§ Excerpt to read
To finish on this point, we will underline that the gap (1) in market growth between Europe and the US, which up until now had been mainly in the mobile sector, appears to be spreading into residential wireline as well. America’s two largest carriers, AT&T and Verizon, are on the verge of putting an end to 10 straight years of shrinking revenue. This is very directly the result of an increase in triple play customers in their upgraded markets (U-Verse and FiOS) and the $150+ ARPU they generate. Provided the video services that are central to this ARPU prove profitable, telcos could decide it is in their interest to step up their spending on wireline networks, and expand their superfast access footprint. This is indeed one of the central aims of the planned mergers between AT&T and DirecTV, like the one between Comcast and Time Warner Cable (2), namely to bolster their power with the studios when negotiating programming rights.
2. How to better monetise spectrum while removing it as a bargaining chip in M&A deals?
The AWS-3 auctions will be taking place on 13 November, and will be the biggest since the 700 MHz band auctions in 2008. On the block are 65 MHz in three frequency bands: 1695-1710MHz (unpaired uplink), 1755-1780Mhz and 2155MHz-2180MHz (these last two are to be paired to provide uplink/downlink operations). The FCC has set a total reserve price of $10.587 billion. This takes into account that the bulk of the first two frequency bands are currently occupied by federal government services, including the DoD, and that it will take several years to complete the handover, or coordinate licensed shared access (LSA) (3). AT&T, Verizon, T-Mobile and Dish Networks, along with local and rural operators, have all expressed their interest in taking part in these auctions. Not so Sprint which, unlike its competitors, has no AWS-3 adjacent frequencies, so will not be taking part.

§ What to do
Copy the passage of the telecom market text between "The AWS-3 auctions" and "be taking part.", inclusive, swapping "Sprint" for "US Cellular".

§ Data provided
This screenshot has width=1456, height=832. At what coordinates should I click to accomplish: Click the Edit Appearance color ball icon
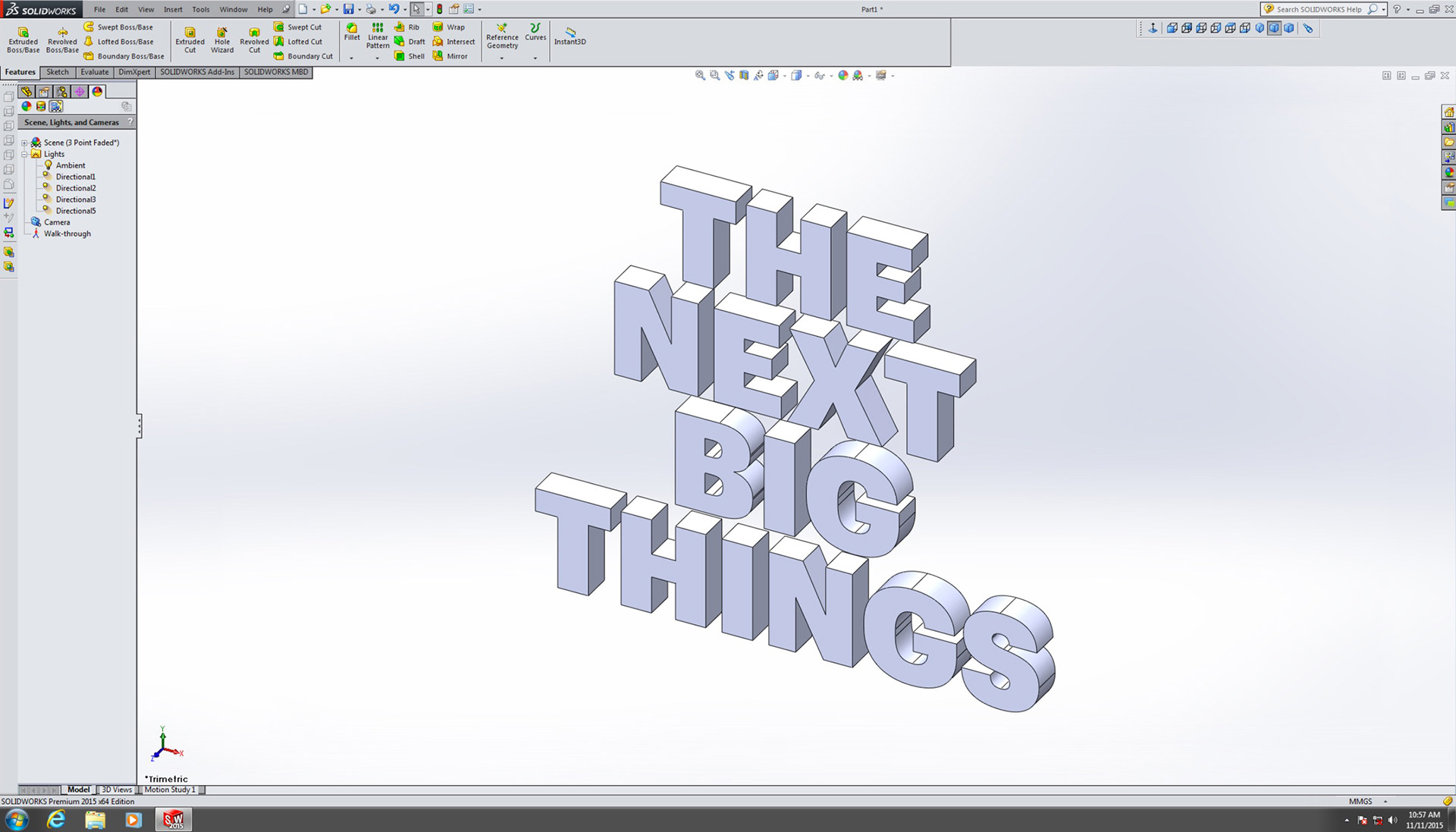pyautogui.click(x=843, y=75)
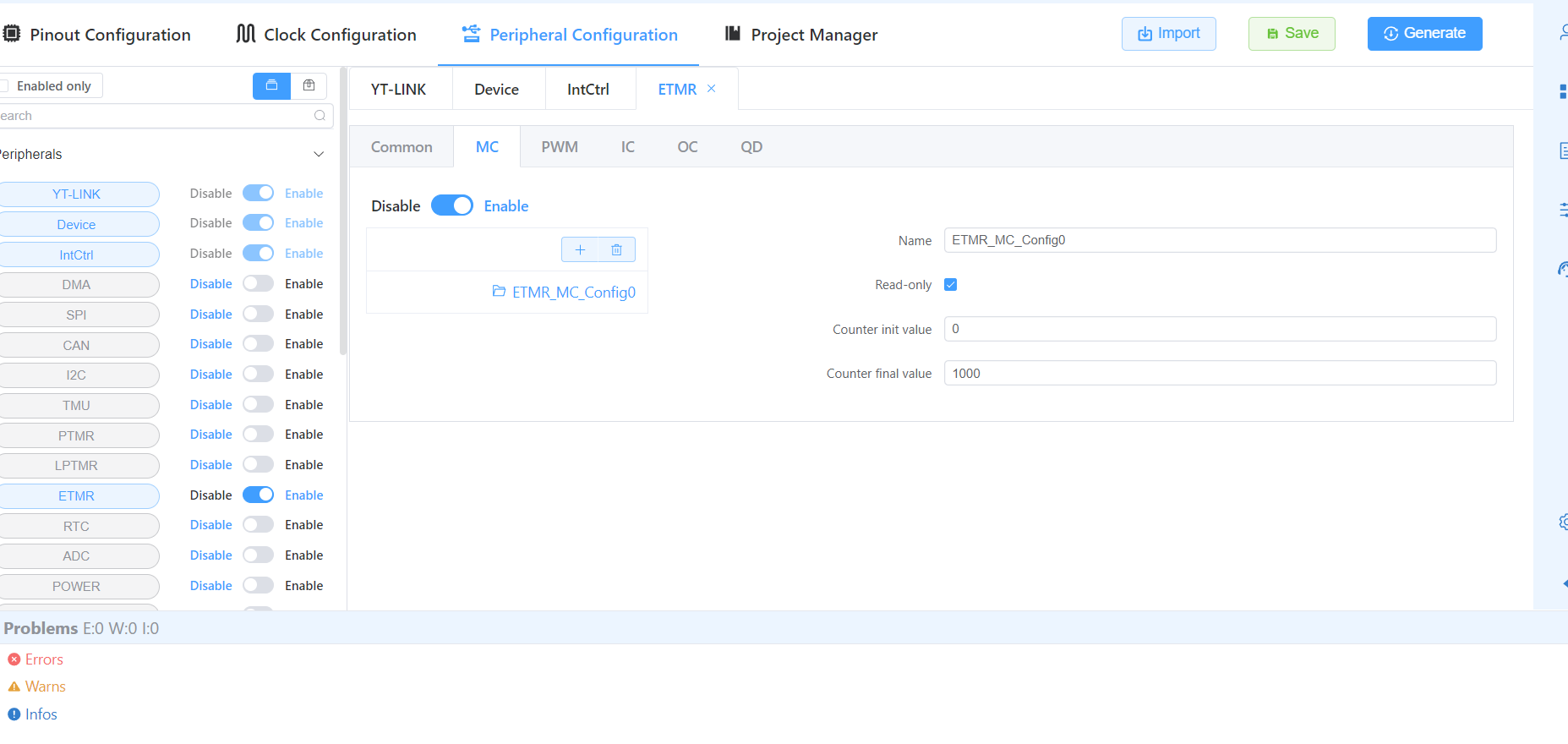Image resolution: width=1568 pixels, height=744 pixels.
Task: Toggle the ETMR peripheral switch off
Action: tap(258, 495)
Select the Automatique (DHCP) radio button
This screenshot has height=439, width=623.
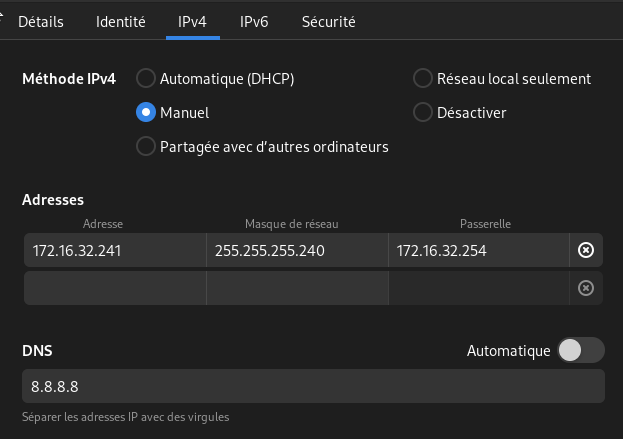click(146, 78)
--
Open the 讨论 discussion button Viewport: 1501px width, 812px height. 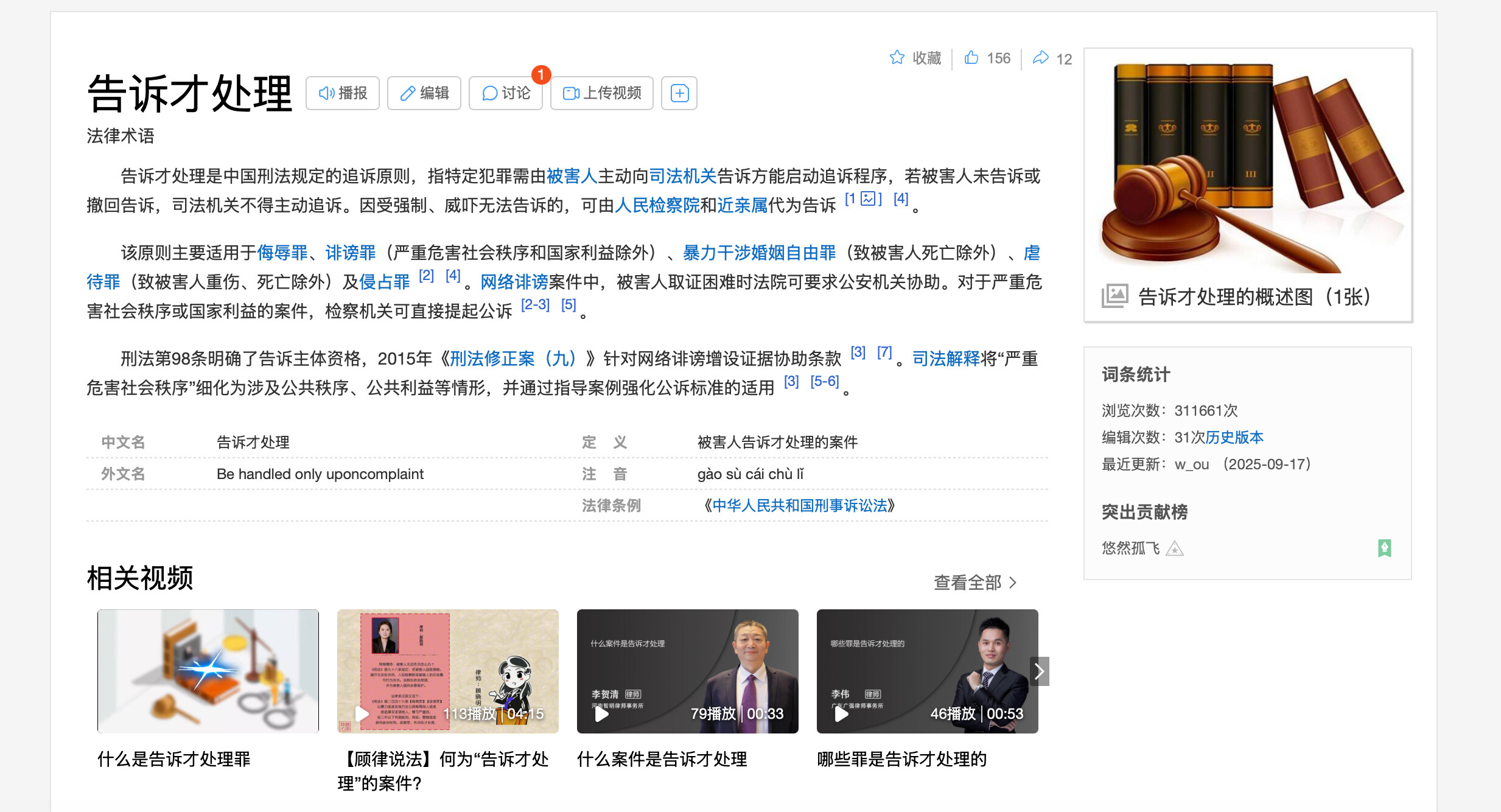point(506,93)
* * *
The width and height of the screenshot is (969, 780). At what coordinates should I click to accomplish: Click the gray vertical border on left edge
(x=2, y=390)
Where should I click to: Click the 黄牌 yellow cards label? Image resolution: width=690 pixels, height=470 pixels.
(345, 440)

§ Finished task
The AWS-3 auctions will be taking place on 13 November, and will be the biggest since the 700 MHz band auctions in 2008. On the block are 65 MHz in three frequency bands: 1695-1710MHz (unpaired uplink), 1755-1780Mhz and 2155MHz-2180MHz (these last two are to be paired to provide uplink/downlink operations). The FCC has set a total reserve price of $10.587 billion. This takes into account that the bulk of the first two frequency bands are currently occupied by federal government services, including the DoD, and that it will take several years to complete the handover, or coordinate licensed shared access (LSA) (3). AT&T, Verizon, T-Mobile and Dish Networks, along with local and rural operators, have all expressed their interest in taking part in these auctions. Not so US Cellular which, unlike its competitors, has no AWS-3 adjacent frequencies, so will not be taking part.